| Assignment |
Search the material below for the string "swatch" and copy each line where it appears.

| The data |
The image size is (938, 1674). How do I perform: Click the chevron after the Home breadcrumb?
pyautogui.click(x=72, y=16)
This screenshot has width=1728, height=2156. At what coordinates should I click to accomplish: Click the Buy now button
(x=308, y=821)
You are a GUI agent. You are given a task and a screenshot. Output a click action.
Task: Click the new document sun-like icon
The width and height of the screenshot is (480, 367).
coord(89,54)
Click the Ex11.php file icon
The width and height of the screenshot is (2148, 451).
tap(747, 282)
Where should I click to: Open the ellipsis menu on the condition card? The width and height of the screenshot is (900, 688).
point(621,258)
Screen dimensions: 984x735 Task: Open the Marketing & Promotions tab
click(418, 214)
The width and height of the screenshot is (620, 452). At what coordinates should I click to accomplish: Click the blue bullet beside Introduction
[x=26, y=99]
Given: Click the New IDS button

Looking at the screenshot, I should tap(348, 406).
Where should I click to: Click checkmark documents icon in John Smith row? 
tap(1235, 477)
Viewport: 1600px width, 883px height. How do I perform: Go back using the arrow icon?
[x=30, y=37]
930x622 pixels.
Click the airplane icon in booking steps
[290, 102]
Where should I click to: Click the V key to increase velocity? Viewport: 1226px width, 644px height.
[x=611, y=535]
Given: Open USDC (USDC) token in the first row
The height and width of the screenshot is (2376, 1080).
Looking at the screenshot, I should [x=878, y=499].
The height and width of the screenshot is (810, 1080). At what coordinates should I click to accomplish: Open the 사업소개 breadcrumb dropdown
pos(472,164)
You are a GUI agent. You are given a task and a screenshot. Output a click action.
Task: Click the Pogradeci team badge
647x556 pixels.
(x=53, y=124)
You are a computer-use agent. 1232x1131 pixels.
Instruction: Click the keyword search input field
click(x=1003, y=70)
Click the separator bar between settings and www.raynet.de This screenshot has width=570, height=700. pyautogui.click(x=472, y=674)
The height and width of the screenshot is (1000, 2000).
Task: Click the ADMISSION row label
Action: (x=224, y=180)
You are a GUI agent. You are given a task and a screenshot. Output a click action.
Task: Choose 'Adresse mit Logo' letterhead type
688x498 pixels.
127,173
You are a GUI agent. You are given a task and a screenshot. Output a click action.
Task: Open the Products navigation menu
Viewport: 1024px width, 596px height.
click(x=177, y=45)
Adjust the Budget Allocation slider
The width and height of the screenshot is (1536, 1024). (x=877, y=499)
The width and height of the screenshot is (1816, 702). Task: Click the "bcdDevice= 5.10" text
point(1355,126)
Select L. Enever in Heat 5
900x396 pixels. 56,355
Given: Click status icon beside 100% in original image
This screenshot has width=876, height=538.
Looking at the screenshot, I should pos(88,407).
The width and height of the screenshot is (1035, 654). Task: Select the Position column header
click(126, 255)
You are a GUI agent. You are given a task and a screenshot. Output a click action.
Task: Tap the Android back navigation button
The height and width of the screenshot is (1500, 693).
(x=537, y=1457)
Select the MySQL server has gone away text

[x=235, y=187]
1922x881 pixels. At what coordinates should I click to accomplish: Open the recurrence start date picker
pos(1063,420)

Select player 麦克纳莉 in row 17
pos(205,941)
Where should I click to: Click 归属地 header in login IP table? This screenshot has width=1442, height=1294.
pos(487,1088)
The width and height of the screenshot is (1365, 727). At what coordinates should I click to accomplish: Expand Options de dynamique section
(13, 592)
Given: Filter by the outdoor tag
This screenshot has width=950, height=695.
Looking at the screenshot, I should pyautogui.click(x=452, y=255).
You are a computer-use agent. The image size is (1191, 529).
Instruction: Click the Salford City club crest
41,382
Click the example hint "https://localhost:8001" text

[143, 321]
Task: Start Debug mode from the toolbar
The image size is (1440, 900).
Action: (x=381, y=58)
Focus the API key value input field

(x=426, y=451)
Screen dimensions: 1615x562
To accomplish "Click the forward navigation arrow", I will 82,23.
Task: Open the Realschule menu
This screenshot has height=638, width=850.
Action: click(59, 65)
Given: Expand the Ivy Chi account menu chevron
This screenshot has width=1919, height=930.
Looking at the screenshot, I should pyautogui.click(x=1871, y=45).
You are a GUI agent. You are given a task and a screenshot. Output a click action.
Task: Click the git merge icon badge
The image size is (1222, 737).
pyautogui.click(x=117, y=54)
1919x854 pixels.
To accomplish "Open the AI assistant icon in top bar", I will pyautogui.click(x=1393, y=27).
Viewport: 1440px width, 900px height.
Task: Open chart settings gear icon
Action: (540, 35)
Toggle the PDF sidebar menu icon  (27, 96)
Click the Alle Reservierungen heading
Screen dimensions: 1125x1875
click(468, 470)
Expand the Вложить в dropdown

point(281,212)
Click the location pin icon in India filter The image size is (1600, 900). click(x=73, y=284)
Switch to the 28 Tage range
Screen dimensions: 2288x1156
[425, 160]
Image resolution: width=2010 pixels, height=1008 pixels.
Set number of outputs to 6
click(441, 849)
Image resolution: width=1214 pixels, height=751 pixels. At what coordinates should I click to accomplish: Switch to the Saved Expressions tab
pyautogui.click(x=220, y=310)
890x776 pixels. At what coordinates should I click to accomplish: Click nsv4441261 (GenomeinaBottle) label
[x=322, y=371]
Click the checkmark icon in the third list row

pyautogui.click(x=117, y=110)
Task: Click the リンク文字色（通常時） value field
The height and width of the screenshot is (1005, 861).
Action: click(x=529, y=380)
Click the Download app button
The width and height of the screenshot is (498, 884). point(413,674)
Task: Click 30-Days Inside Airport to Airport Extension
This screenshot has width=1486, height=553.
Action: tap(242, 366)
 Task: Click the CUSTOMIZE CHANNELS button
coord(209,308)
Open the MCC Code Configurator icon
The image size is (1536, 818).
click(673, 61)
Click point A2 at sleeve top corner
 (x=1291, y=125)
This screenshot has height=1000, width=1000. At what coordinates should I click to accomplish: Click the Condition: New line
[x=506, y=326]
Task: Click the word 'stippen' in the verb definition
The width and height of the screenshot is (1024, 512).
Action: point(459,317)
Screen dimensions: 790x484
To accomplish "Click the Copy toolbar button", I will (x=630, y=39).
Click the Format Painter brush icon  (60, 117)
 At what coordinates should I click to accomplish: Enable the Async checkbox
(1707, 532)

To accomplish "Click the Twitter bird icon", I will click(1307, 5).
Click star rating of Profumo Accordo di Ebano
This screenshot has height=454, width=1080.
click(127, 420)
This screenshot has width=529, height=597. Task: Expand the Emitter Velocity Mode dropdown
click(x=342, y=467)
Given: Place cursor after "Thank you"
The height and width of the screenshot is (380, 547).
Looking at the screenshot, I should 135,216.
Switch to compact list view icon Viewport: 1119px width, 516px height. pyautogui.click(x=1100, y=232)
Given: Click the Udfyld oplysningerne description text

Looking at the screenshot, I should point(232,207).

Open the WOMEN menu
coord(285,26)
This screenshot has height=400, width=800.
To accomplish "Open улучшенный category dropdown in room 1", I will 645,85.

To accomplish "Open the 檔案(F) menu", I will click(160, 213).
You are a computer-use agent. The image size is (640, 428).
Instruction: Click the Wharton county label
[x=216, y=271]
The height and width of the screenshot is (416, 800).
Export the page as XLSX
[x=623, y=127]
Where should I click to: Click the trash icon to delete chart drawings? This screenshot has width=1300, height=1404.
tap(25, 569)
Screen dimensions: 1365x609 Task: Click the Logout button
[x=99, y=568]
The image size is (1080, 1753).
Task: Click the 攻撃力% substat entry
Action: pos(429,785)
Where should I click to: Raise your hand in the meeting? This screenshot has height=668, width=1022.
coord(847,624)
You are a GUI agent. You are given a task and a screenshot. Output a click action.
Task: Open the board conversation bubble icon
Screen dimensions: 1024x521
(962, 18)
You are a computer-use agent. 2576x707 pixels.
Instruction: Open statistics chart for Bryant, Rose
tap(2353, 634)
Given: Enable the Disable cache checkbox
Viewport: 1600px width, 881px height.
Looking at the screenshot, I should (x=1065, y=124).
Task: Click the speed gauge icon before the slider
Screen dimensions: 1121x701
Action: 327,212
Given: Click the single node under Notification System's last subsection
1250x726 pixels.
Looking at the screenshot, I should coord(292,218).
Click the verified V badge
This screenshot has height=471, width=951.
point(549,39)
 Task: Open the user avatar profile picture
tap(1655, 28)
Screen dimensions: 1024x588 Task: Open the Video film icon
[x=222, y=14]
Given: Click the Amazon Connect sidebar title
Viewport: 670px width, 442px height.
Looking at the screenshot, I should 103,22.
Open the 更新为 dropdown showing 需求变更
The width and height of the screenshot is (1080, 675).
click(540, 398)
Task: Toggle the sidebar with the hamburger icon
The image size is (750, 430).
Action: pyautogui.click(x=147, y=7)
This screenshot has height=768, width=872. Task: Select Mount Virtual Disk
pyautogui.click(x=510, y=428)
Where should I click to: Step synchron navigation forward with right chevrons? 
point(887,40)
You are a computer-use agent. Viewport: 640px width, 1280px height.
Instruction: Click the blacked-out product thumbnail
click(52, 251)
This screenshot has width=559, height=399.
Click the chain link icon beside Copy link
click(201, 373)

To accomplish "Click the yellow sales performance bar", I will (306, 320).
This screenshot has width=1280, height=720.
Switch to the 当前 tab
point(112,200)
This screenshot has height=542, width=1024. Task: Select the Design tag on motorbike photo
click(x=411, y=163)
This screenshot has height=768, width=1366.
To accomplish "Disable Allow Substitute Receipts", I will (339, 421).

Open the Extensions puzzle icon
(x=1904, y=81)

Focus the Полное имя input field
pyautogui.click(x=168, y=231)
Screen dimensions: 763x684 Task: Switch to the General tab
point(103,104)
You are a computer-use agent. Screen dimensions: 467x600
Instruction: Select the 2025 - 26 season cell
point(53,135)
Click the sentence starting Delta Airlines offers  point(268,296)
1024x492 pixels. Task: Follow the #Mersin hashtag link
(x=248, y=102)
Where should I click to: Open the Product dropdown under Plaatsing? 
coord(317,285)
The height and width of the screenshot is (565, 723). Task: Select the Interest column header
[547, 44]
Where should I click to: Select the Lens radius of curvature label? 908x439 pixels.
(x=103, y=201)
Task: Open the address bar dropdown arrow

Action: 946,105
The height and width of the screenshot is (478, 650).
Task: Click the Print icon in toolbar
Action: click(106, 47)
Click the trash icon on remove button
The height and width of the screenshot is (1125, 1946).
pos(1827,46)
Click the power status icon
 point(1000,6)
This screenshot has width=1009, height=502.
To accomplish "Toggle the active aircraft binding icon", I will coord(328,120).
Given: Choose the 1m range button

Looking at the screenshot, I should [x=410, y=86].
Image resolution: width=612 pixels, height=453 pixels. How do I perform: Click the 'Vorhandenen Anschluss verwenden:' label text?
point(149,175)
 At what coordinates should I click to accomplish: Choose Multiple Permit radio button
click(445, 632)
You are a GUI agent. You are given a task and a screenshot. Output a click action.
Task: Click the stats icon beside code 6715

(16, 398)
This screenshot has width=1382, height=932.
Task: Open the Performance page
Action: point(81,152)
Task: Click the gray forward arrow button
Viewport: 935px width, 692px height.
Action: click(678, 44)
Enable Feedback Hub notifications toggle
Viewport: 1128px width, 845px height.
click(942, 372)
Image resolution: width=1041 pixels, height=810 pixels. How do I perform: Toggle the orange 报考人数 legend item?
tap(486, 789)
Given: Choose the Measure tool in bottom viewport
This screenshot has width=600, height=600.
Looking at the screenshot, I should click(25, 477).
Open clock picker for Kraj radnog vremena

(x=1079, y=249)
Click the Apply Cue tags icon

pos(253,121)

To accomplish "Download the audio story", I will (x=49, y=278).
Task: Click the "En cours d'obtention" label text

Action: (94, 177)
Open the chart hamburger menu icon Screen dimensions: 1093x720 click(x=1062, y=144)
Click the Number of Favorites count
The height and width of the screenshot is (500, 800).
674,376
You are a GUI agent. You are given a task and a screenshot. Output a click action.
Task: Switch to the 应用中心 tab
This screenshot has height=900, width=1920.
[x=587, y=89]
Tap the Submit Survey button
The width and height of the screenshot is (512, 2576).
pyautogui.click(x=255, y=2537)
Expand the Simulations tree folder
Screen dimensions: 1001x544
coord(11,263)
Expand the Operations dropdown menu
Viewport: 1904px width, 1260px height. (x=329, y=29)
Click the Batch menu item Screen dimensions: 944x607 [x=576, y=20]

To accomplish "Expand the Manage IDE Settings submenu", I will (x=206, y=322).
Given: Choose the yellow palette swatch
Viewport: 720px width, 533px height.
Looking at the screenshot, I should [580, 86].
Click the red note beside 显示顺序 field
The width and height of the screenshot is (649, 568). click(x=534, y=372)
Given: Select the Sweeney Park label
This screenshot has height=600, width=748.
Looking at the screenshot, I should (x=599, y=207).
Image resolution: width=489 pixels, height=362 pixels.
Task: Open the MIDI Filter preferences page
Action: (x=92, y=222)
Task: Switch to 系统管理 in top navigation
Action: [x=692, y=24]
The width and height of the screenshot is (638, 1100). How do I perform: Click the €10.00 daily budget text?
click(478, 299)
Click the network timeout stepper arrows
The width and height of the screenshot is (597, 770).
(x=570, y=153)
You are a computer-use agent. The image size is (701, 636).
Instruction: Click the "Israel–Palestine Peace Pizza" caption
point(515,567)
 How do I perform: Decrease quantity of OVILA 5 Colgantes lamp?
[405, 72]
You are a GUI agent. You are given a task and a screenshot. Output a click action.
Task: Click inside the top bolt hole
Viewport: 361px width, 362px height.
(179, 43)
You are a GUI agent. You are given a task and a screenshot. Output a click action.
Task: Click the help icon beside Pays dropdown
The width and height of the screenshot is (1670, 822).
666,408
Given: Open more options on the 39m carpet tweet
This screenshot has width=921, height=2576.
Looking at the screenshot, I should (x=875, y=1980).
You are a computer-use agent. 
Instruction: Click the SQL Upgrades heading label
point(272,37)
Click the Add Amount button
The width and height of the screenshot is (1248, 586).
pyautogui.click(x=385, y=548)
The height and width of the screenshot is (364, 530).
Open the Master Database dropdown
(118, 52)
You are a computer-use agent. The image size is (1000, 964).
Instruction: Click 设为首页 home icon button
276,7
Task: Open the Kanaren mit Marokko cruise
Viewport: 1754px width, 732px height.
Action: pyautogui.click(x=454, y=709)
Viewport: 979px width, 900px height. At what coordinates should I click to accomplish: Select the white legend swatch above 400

| Written answer |
Given: Choose the yellow palette swatch
Viewport: 979px width, 900px height. At what coordinates should I click to accomplish: Select the white legend swatch above 400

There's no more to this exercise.